If I haven’t stressed how much I like Asian bread, then I am stressing it now again. Asian bread and Western bread have disparate textures because Asian bread is made with a tangzhong method that creates an eggy, fluffy, moist bread dough that is simply irresistible. I love all types of bread but Asian bread holds a special place in my heart.
I have been hand-kneading dough since I don’t own a mixer yet, and it should be known that enervating dough is a serious workout. Apparently 2 min. of machine kneading is equivalent to 10-12 min. of hand-kneading! No wonder my shoulders hurt so much the next day. However, handmade dough allows the cook to appreciate the outcome more and reflect on the blood, sweat, and tears (not literally) put into forming the dough.

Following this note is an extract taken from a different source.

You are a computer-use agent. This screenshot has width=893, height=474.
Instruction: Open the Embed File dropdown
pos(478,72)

Just know that the pride you will have afterwards is ineluctable 🙂
Chinese Hot Dog Bread
- 2 c. bread flour
- 2.5 tbsp. sugar
- 0.25 tsp. salt
- 1.5 tbsp. yeast
- 150 mL warm milk
- 2.5 tbsp. softened butter
- 1 small egg beaten
For filling and topping:
- 8 hot dogs
- 0.5 c. chopped green onions
- 2 tbsp. beaten egg (save the rest for egg wash)
- 1 tbsp. vegetable oil
- On a clean surface, combine flour, sugar, salt, yeast, and warm milk. Combine until evenly incorporated. Add the egg and butter and knead for about 30-45 minutes until the dough is smooth and passes the windowpane test.

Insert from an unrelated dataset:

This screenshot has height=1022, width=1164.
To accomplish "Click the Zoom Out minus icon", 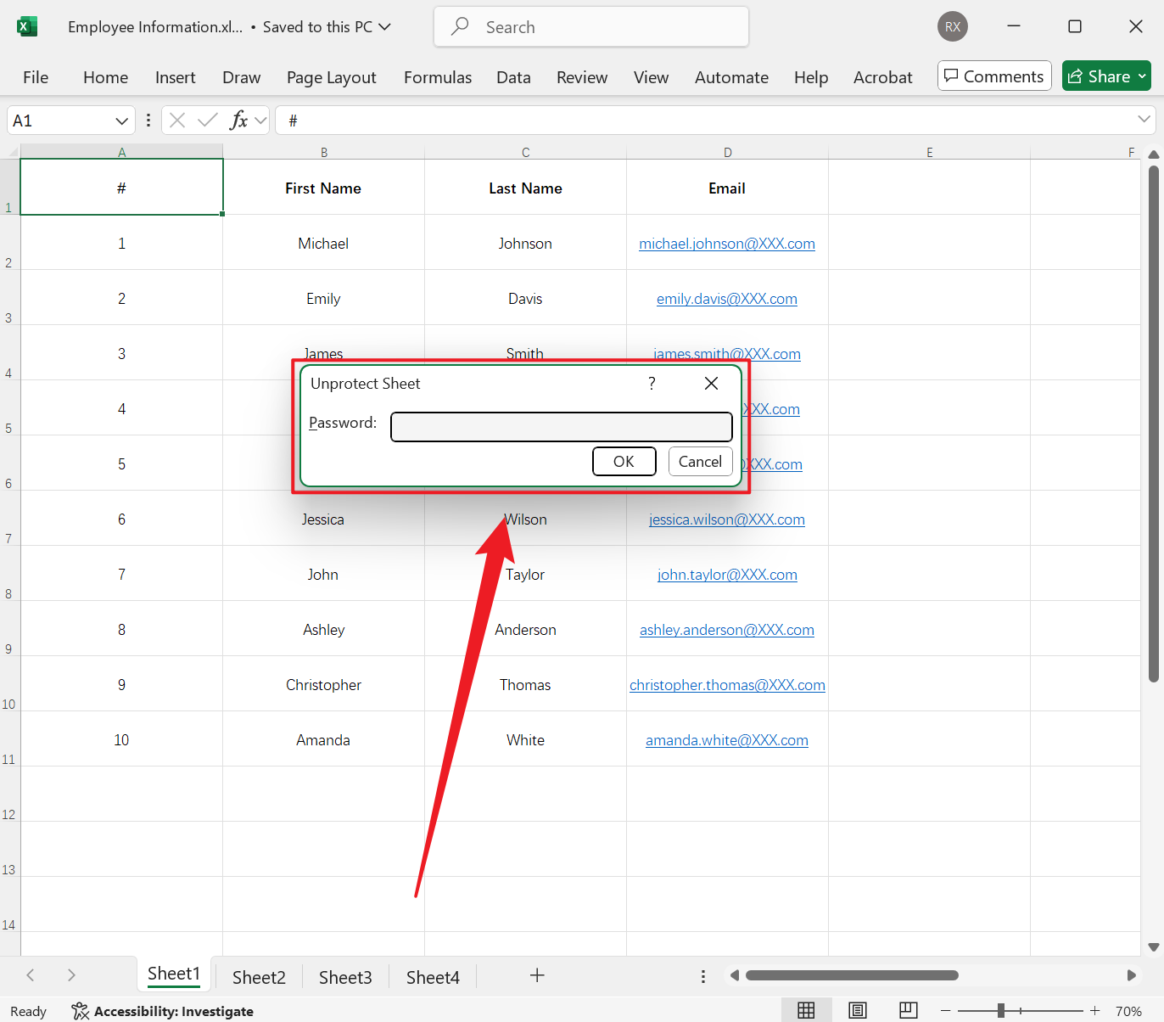I will click(x=945, y=1010).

- Set in a warm and humid area and allow the dough to rise for 1-2 hours.
- Punch the dough to release air and slice into 8 even pieces and allow to rise again for 30 minutes.
- In the meantime, combine the chopped green onions, egg, and vegetable oil in a small bowl.
- Once the second rise is complete, take one dough bowl and roll it out into an oval shape using a rolling pin. Place a hot dog inside and seal the dough shut. Using a clean pair of scissors, cut the hot dog and dough but not completely, leaving a bit of dough attached on the bottom and flatten out the pieces into a floral shape. (This process is shown in the video above). Repeat for the other breads and place on a baking tray. Cover with a cloth or foil and allow to proof for at least 45 min.
- Preheat the oven to 340 F.
- Once proofing is complete, add the egg wash and the green onion mix onto the bread. Bake in the oven for 20-25 minutes.
- Remove from the oven and allow to cool for at least 5 minutes. Enjoy the bread fresh out of the oven!
In the video, I explain that my yeast was a bit old so my bread was not as fluffy. I have used this dough recipe before and when the yeast is fresh the dough is fluffier so I hope you give this recipe a try and enjoy this delicacy!